Im Zuge der vorausgegangenen Netzmodernisierung hat Westnetz die Stromversorgung in dem betroffenen Bereich bereits auf ein unterirdisch verlegtes Erdkabel umgestellt. Mit dem nun anstehenden Rückbau der Freileitungsmasten und Dachständer verschwindet die oberirdische Strominfrastruktur vollständig aus unserem Ortsbild. Das verbessert nicht nur die Optik, sondern erhöht zugleich die Versorgungssicherheit und reduziert die Störanfälligkeit bei Witterungseinflüssen.

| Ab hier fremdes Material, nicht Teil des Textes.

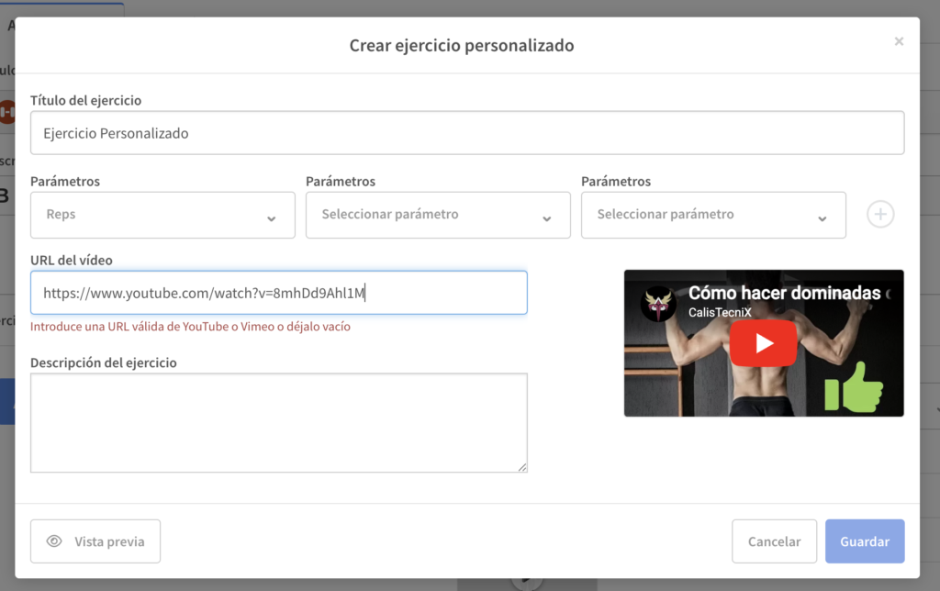Click the add parameter plus icon

tap(880, 215)
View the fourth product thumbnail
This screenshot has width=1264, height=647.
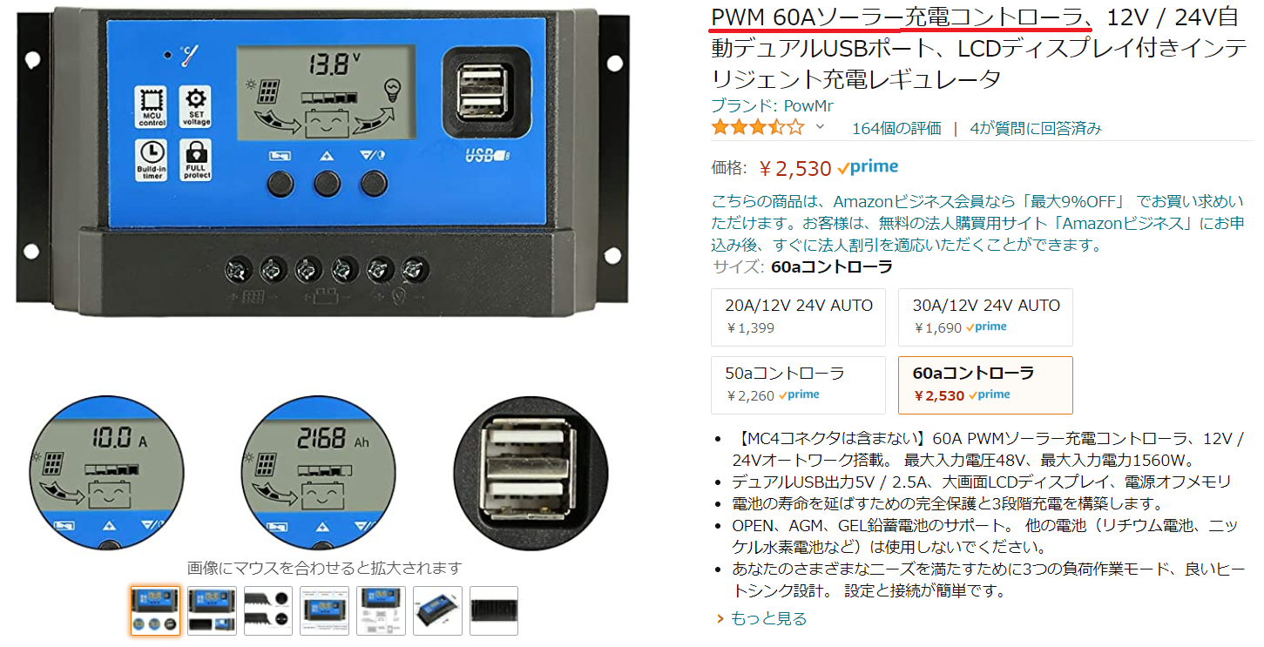tap(325, 610)
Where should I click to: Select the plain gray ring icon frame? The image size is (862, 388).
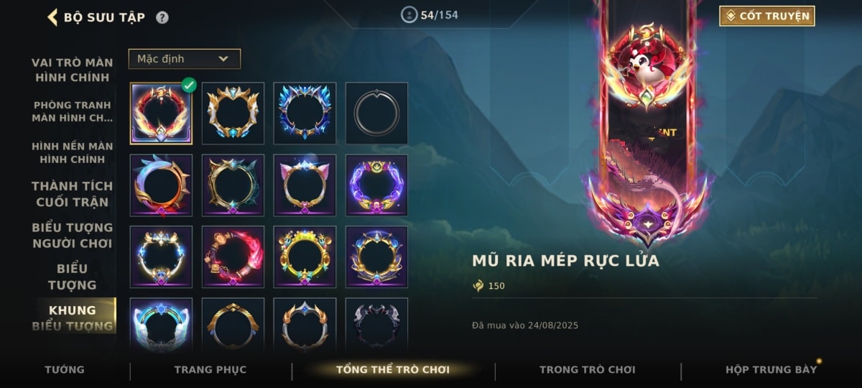click(376, 113)
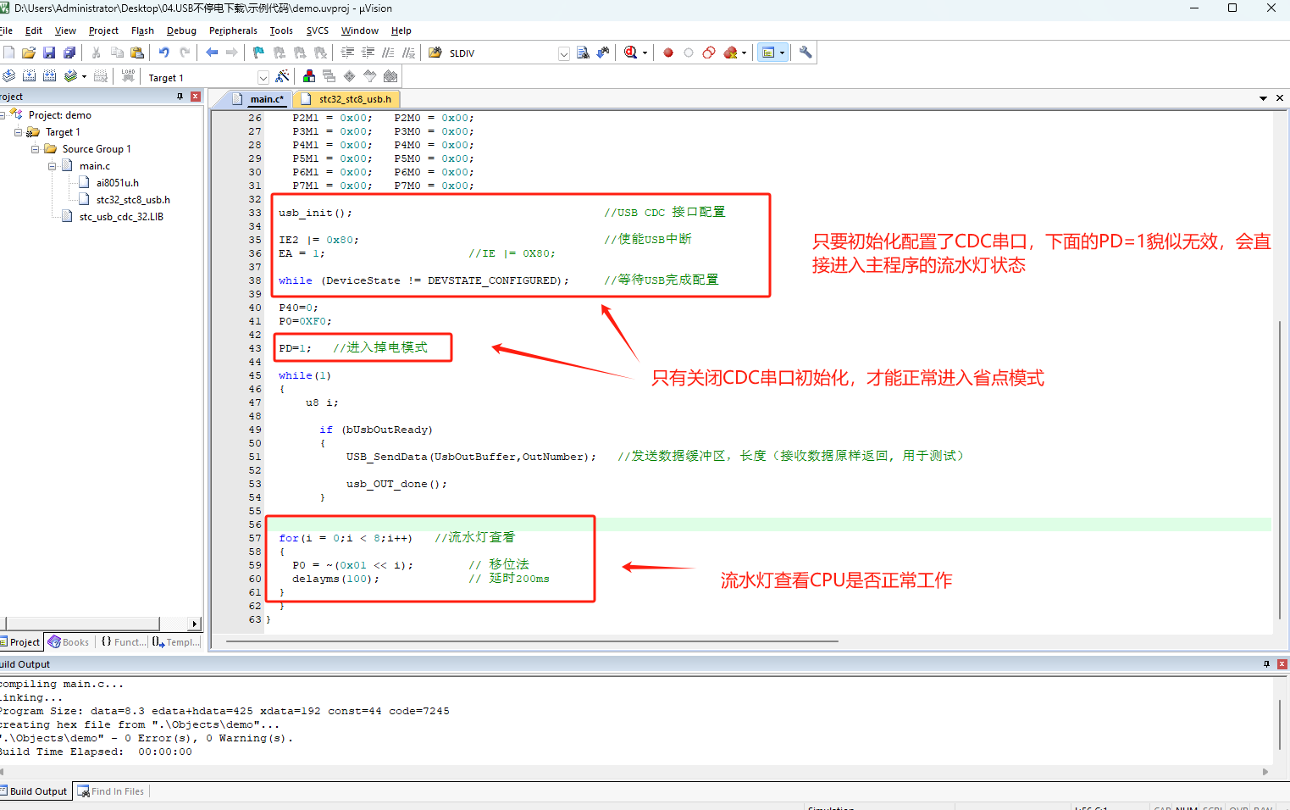Screen dimensions: 1290x810
Task: Click Manage Project Items colored blocks icon
Action: (x=309, y=77)
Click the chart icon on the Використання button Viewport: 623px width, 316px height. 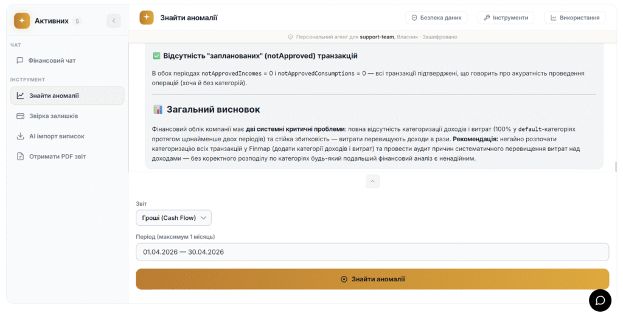(554, 18)

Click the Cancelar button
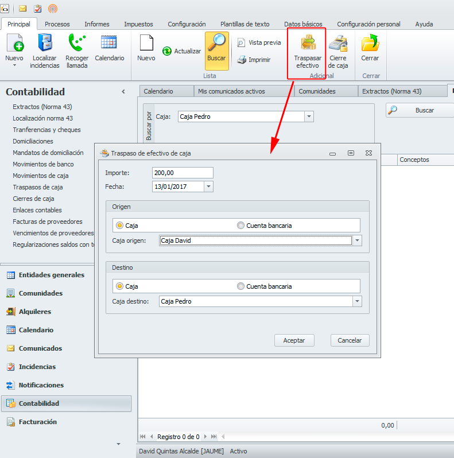click(350, 340)
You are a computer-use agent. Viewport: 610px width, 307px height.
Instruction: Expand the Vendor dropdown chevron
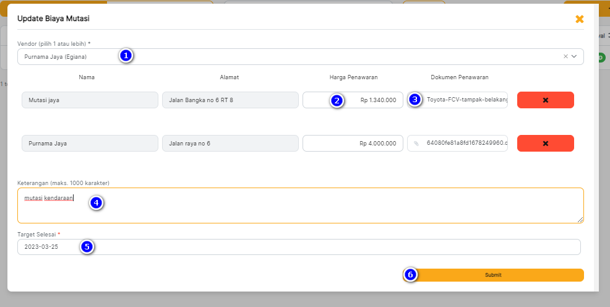[x=575, y=56]
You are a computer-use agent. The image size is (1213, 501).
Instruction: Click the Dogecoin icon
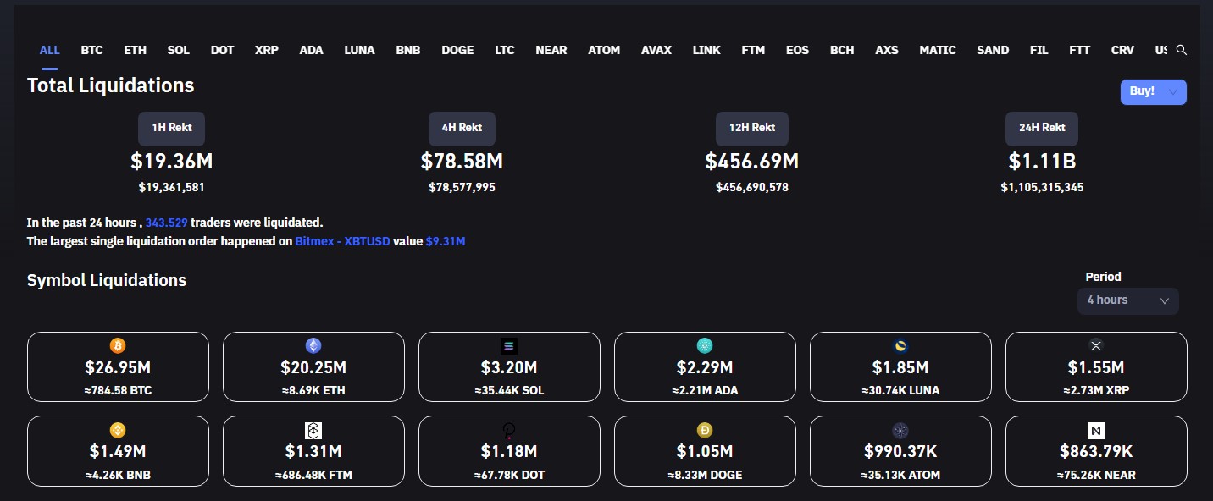click(705, 430)
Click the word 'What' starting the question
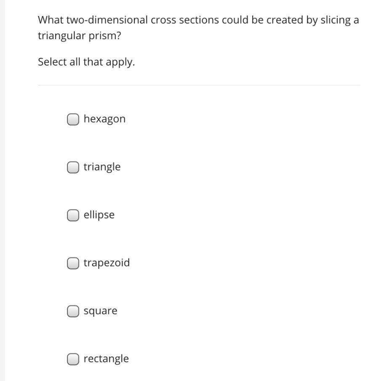Viewport: 381px width, 381px height. point(51,20)
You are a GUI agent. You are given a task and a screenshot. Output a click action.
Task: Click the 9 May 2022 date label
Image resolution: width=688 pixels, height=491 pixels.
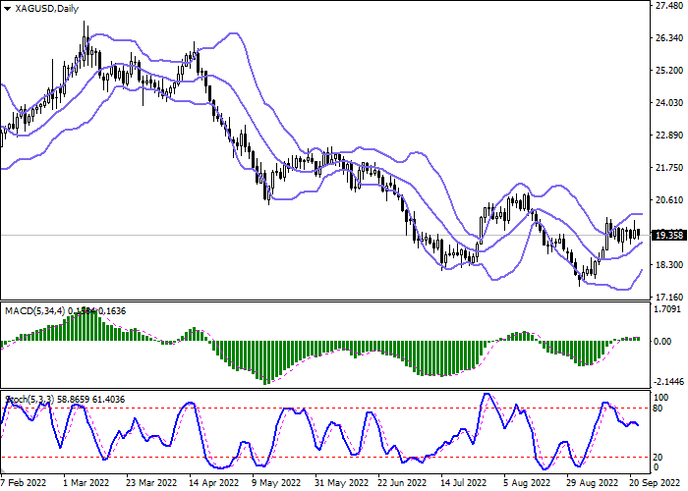pyautogui.click(x=276, y=483)
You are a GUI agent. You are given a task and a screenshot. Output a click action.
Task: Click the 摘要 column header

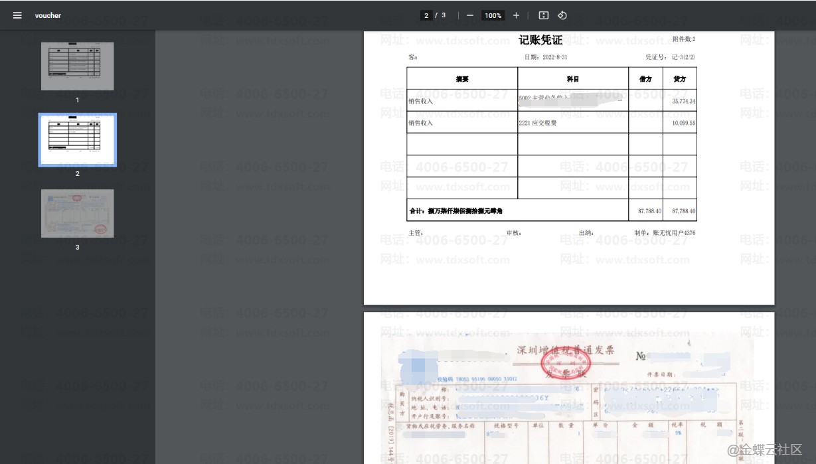[462, 79]
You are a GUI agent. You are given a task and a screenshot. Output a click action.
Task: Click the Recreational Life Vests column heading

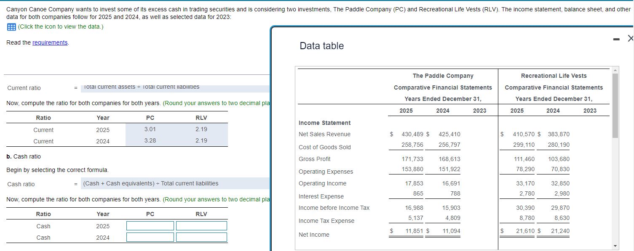[553, 76]
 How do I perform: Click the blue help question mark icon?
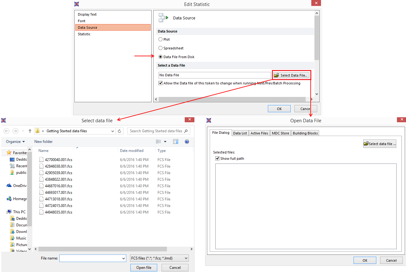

Die Arbeiten werden im Auftrag der Westnetz durch den regionalen Dienstleister SPIE SAG durchgeführt. Für die Demontage der alten Dachständer und Hausanschlusskomponenten ist es erforderlich, dass Mitarbeitende des beauftragten Unternehmens Zutritt zu den Gebäuden bzw. zu den bisherigen Hausanschlusskästen erhalten. Entstehende Dachöffnungen werden in dem Zuge direkt wieder verschlossen.
Es werden voraussichtlich drei Montage-Teams im Dorf unterwegs sein. Die Mitarbeitenden des Dienstleisters können sich ausweisen. Für den Fall, dass die Eigentümer nicht zu Hause sind, macht die SPIE SAG Termine aus. Die Arbeiten werden insgesamt rund drei Wochen dauern.